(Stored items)
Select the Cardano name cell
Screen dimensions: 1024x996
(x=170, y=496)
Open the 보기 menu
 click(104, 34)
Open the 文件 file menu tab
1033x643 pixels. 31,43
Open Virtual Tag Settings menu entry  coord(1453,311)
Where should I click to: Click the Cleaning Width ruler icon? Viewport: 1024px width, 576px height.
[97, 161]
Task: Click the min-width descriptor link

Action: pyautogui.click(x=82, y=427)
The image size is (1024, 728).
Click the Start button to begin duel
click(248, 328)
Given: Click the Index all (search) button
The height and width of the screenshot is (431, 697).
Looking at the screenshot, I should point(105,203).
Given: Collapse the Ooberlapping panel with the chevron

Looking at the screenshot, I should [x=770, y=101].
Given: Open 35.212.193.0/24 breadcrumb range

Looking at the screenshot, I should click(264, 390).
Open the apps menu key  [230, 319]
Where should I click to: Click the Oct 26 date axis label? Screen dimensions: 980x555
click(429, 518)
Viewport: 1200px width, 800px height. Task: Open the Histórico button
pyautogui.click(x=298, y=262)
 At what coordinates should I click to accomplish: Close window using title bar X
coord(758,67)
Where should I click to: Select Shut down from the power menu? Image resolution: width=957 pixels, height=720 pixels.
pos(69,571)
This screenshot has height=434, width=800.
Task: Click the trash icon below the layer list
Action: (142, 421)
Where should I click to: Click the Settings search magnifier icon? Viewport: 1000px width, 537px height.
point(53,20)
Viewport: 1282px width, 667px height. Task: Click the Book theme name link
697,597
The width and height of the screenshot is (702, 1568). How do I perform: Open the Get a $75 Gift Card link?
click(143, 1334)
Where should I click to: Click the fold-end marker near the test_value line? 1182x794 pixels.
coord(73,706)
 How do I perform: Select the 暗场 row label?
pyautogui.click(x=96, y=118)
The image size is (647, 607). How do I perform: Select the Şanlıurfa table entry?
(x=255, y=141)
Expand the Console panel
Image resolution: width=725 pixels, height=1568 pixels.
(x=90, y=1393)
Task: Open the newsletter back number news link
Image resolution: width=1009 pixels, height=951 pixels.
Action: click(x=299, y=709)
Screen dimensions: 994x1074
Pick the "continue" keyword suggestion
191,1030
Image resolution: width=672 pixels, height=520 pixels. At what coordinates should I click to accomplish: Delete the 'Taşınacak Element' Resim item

- _TASK STATEMENT_
Each line from the one containing "The width and" to the final line above should be written out exactly; please omit the others.

- _SOLUTION BELOW_
The width and height of the screenshot is (702, 1568). How do I perform: Open the Get a $75 Gift Card link?
click(143, 1334)
Where should I click to: Click the fold-end marker near the test_value line? 1182x794 pixels.
coord(73,706)
 How do I perform: Select the 暗场 row label?
pyautogui.click(x=96, y=118)
The image size is (647, 607). How do I perform: Select the Şanlıurfa table entry?
(x=255, y=141)
Expand the Console panel
Image resolution: width=725 pixels, height=1568 pixels.
(x=90, y=1393)
Task: Open the newsletter back number news link
Image resolution: width=1009 pixels, height=951 pixels.
Action: click(x=299, y=709)
Screen dimensions: 994x1074
Pick the "continue" keyword suggestion
191,1030
Image resolution: width=672 pixels, height=520 pixels. At what coordinates should I click to accomplish: Delete the 'Taşınacak Element' Resim item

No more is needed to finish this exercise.